→ RECORDS PROVIDED:
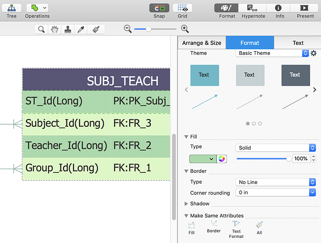Viewport: 321px width, 243px height.
Task: Select the eyedropper tool
Action: point(82,29)
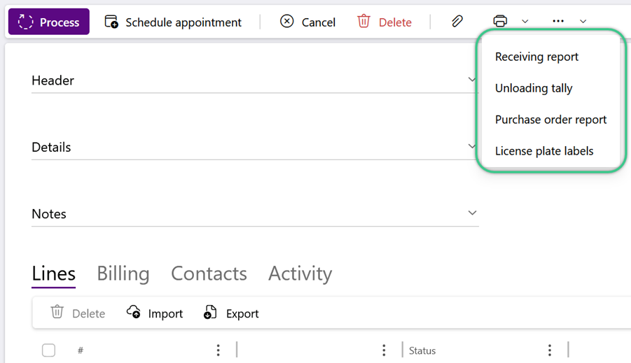Select Purchase order report option
Viewport: 631px width, 363px height.
pyautogui.click(x=550, y=120)
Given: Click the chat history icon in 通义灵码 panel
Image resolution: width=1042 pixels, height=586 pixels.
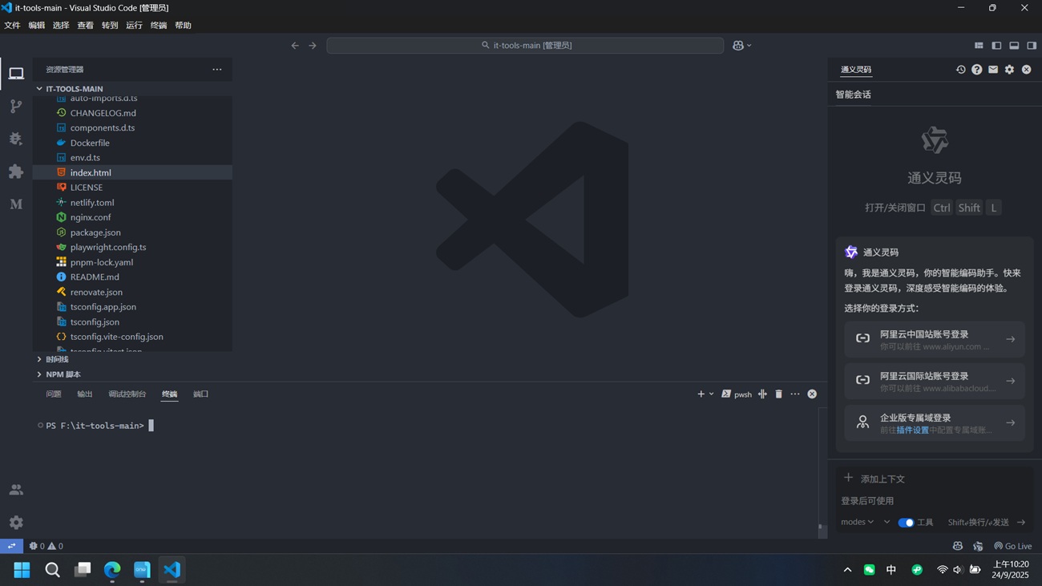Looking at the screenshot, I should click(960, 70).
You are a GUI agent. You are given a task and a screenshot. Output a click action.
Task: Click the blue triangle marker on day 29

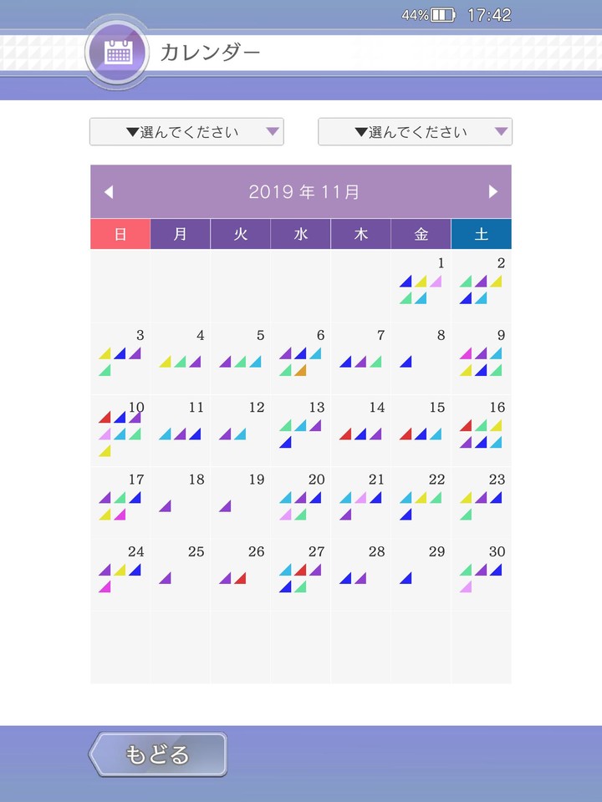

→ REQUIRED WORK: In the listing above, find the line with "Given: Click the" and the line with "You are a GUI". Set down exactly those lines and everything between them, skipping pictures.

→ RESPONSE FOR THIS EXERCISE:
Given: Click the chat history icon in 通义灵码 panel
Image resolution: width=1042 pixels, height=586 pixels.
Looking at the screenshot, I should click(960, 70).
You are a GUI agent. You are given a task and a screenshot. Output a click action.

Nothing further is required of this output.